Eventually, Alessandro wins out and a pattern is established. Sybille is sent to England to stay with friends while Alessandro and mummy depart for Africa. Life in England is punctuated with long visits to Italy.

Bedford's masterpiece is A Legacy, a novel loosely based on the life of her family in Germany in the early 20th Century. It is a milieu as foreign to the modern reader as the world of the ancient Etruscans. Germany was more an agglomeration of minor principalities than a nation state. That world was torn apart in World War I and utterly destroyed in World War II. And the book is both an elegy to and an indictment of the world of its characters. It is also extremely funny.

A Legacy details the lives of two aristocratic, Catholic families in Southern Germany and the Merzes, a wealthy Jewish bourgeois family in Berlin. Marriage brings the families together.

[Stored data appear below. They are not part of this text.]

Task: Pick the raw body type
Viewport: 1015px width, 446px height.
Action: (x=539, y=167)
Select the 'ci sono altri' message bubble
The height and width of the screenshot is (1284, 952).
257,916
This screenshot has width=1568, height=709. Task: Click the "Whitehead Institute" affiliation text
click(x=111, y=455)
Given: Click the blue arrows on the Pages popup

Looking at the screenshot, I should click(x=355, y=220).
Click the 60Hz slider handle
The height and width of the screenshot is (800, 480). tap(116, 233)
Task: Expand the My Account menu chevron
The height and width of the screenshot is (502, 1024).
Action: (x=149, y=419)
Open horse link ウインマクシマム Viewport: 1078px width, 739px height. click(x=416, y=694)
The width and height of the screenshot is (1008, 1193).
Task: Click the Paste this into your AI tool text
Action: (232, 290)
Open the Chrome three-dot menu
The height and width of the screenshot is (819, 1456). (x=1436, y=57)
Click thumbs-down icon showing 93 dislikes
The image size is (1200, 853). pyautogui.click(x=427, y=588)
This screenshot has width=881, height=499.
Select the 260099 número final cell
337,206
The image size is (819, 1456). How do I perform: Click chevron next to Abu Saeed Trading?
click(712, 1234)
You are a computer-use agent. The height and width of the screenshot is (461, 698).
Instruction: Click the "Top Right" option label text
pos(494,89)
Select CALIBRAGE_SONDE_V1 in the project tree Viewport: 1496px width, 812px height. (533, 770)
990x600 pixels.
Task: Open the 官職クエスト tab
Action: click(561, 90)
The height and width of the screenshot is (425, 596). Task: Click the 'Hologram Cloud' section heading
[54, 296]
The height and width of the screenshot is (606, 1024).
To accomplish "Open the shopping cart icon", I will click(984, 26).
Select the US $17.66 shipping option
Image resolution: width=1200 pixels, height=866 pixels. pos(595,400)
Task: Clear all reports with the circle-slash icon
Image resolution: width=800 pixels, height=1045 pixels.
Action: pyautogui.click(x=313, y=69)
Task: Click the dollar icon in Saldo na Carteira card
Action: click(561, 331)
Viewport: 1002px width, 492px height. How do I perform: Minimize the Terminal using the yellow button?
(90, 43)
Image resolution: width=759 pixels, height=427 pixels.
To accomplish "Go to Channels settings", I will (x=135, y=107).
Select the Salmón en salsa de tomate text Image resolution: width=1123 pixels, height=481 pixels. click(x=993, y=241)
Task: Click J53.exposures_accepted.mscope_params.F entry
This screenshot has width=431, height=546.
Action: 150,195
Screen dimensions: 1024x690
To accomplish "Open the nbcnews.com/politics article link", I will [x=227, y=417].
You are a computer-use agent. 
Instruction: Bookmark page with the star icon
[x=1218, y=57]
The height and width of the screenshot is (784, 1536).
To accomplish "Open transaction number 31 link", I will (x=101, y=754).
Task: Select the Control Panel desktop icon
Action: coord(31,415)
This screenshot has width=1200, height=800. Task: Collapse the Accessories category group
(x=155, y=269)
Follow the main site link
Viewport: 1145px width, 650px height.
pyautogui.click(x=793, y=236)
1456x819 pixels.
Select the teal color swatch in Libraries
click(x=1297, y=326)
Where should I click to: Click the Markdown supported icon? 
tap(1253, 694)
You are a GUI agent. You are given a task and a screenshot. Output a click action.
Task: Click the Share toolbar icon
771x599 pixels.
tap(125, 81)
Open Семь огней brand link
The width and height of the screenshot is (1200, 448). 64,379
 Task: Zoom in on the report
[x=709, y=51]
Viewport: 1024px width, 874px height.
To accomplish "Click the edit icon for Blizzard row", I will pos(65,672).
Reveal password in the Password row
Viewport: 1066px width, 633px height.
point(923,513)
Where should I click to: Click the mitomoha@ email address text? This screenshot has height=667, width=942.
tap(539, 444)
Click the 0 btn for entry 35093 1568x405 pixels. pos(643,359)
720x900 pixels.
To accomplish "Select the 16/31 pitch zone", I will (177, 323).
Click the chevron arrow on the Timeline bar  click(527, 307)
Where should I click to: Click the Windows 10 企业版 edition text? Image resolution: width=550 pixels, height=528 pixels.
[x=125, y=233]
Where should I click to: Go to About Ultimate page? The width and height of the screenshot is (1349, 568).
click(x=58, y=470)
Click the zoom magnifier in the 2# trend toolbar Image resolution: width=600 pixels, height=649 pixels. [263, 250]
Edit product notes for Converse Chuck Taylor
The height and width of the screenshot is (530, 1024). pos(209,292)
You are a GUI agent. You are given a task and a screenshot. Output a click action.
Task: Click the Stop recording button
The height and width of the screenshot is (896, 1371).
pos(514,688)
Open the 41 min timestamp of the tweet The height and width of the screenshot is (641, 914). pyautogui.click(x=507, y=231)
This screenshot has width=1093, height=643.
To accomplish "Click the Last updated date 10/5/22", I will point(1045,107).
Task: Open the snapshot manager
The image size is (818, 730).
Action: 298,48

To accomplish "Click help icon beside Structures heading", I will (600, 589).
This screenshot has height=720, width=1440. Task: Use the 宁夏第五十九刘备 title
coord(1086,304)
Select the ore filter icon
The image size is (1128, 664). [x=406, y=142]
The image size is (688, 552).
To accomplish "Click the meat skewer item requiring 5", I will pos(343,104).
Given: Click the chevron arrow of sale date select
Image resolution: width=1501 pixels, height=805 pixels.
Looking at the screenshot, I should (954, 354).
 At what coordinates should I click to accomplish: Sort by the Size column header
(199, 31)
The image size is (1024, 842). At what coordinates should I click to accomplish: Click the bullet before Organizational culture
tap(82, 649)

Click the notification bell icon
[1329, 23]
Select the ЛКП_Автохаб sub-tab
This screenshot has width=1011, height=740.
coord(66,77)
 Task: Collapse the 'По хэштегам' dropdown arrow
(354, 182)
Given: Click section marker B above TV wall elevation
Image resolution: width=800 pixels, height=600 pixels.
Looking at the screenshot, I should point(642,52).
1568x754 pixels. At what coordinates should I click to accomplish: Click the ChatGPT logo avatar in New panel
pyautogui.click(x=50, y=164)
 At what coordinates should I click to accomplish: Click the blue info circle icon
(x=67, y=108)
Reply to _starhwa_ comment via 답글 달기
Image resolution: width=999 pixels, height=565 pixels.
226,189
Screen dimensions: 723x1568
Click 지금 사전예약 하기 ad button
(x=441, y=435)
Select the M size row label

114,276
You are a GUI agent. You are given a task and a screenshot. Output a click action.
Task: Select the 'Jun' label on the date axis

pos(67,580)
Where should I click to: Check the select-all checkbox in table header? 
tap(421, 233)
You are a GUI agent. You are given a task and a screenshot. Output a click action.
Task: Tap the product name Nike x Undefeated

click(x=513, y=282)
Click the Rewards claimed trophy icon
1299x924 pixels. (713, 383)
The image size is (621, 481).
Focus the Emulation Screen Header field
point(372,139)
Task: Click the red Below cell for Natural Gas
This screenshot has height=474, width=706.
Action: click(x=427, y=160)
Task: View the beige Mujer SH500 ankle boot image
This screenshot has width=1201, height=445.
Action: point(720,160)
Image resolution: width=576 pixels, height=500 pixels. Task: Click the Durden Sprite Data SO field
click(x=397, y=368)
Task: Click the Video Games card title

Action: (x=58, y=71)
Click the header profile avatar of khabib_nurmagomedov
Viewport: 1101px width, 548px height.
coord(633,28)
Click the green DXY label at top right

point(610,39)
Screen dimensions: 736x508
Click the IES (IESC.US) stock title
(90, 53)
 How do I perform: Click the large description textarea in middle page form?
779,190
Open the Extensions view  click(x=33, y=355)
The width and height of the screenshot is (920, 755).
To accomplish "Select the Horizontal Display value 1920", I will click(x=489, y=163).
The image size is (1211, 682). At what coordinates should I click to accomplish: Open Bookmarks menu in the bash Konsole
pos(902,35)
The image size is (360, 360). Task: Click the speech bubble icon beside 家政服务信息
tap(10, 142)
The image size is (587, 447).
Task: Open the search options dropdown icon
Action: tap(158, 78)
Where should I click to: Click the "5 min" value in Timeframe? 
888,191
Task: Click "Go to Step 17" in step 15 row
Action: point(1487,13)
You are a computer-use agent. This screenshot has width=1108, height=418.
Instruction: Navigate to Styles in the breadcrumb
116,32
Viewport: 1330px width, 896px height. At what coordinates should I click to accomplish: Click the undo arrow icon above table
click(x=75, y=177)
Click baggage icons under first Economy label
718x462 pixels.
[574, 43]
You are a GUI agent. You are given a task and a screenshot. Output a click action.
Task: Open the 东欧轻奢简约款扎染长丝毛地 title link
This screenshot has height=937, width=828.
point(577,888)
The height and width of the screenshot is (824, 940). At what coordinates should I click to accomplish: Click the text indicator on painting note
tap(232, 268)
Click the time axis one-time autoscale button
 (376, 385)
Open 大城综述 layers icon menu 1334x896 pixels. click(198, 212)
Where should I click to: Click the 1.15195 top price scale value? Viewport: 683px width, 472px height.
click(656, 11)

Roger Kimball describes them best:
There are the von Feldens: the Baron Augustus and his four sons, Gustavus, Julius, Johannes, and Gabriel. They are “old, landed, agreeably off without being in the least rich.” They speak French at home, except to their Frenchless priest, with whom they get by in imperfect Latin. They are the opposite of forward-looking. “The French Revolution was still alive with them as a calamity, and of the Industrial one they were not aware.” There are the von Bernins, a neighboring Catholic family, richer, worldlier, and considerably more zealous than the von Feldens.

...

And then there are the Merzes: an old, very rich bourgeois Jewish family ensconced in a Berlin mansion. Intensely inward-looking, they “had no friends, a word they seldom used; they saw no-one besides the family, the doctor, and an occasional, usually slightly seedy, guest asked to occupy the fourteenth place at the table.” Grandpapa Merz had a partial exception to this rule: he liked to brighten his afternoons with “the company of a shapely leg,” “this being literally the one perfection” he insisted on. Alas, none of his female companions—recruited from proper Prussian society—lasted long: “The old gentleman had tried to push a bank note under the garter of Fräulein zu der Hardeneck, and has called Frau von Kummer his little mouse.” Gottlieb, the family butler, “saw to the successors.” Grandmama Merz, short, plump, “with features that escaped attention,” looked on without comment. The Merz household also included two daughters, Flora and Melanie, both of whom were destined to die young from consumption, the second son, Friedrich, and Eduard, the eldest, “a Clubman, a rake, a gambler, and at sixty a bankrupt.” In the Eighties and Nineties, Eduard’s debts had been paid eleven times by his father, three times by his wife, Sarah, a “worldly, clear-brained woman” who buys Monets and is an heiress to an aniline fortune.


I loved A Legacy so much that I am loath to read Jigsaw, a "biographical novel" that picks up where the first book left off and tells the story of Sybille Bedford's childhood and adolescence. It's been sitting by my bedside for years. I'm too afraid the latter book won't live up to its predecessor. But maybe, on the occasion of the author's death, the time has come to read it. And to reread A Legacy.